Malan Masi Balaji Temple is an ancient Hindu temple located in Bundi, Rajasthan, India. The temple is dedicated to the deity Hanuman, also known by his childhood name Balaji, and is considered a significant place of worship in the region. It attracts thousands of devotees, especially on Tuesdays and Saturdays.

== Location ==
The temple is the closest to the old city of Bundi, which is outside the Taragarh Fort of Bundi. It is located at approximately 1 km from District H.Q. of Bundi district.

== History ==
The temple is one of the ancient temples of the city. According to the locals, many years ago a group of saints was passing near the Malanmasi Balaji temple location. They stayed here to rest. They were looking for a rock to cook food on it. They found a stone but on cleaning it, saw thatit was resembling deity Hanuman, and the group of saints installed that stone as an idol of Hanuman at this place. A woman named Masi, who belongs to Mali caste used to come here to collect cow dung. While leaving, the saints asked that woman to worship the idol. This is how the temple got its name Malan Masi Balaji.

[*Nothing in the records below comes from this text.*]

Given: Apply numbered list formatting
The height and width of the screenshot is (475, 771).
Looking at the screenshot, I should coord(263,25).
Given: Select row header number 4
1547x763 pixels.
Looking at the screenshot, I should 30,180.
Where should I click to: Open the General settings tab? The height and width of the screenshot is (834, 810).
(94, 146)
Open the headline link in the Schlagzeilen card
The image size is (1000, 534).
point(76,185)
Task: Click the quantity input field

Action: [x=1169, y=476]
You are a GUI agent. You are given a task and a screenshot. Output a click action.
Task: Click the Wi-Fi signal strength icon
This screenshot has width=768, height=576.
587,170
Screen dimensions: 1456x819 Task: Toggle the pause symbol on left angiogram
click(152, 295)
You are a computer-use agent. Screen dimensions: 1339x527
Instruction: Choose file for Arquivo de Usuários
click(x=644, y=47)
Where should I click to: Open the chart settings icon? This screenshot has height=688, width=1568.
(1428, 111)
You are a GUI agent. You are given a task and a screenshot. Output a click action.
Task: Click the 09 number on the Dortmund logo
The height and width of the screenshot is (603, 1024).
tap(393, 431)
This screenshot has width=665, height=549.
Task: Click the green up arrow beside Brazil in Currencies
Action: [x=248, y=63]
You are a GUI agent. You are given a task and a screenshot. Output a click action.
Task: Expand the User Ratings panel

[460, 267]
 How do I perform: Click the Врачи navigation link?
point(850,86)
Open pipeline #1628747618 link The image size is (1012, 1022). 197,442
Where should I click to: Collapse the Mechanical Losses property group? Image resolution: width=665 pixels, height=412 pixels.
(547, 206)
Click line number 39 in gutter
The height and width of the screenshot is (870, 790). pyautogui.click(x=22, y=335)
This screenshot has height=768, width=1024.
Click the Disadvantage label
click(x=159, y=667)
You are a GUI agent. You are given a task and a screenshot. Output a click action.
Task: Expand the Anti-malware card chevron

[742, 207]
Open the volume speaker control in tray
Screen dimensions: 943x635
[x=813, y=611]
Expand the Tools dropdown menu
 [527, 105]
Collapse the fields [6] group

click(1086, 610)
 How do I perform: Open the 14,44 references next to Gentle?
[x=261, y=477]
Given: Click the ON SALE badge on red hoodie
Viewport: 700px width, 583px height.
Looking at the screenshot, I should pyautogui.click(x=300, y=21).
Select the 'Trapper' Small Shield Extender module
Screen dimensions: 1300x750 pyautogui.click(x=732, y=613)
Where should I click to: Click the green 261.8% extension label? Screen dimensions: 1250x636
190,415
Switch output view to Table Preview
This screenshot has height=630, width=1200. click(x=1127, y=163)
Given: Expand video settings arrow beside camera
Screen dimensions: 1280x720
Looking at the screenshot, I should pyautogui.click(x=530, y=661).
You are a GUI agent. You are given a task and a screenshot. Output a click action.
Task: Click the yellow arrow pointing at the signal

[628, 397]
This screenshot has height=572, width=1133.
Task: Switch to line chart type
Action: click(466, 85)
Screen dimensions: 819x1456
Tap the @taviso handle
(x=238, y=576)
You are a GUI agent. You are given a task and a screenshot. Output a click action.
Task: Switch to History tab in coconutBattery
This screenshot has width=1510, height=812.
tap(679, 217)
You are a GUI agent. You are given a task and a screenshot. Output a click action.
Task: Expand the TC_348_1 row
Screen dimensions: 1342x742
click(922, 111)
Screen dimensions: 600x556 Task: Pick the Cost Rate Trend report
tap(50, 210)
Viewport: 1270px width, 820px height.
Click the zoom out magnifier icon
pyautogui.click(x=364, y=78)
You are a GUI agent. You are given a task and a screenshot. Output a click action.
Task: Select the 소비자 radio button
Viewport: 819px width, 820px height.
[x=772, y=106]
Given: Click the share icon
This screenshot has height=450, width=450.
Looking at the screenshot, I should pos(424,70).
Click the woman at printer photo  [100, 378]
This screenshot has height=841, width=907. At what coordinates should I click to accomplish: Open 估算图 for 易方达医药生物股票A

== Architecture and idol ==
The temple architecture follows the Indian architecture style, featuring intricate carvings. The idol of deity Hanuman is adorned with Sindoor (vermilion) and Vark. The temple premises also include smaller temples dedicated to other Hindu deities such as Rama, Lakshmana, Sita and Shiva.

== Festivals and rituals ==
The temple hosts various religious events, with Tuesdays and Saturdays being special days for worship. Devotees participate in Bhajans, Arti, and recitations of the Sundara kand from Ramcharitmanas. Special festivals like Hanuman Jayanti and Navratri are celebrated and thousands of devotees visits.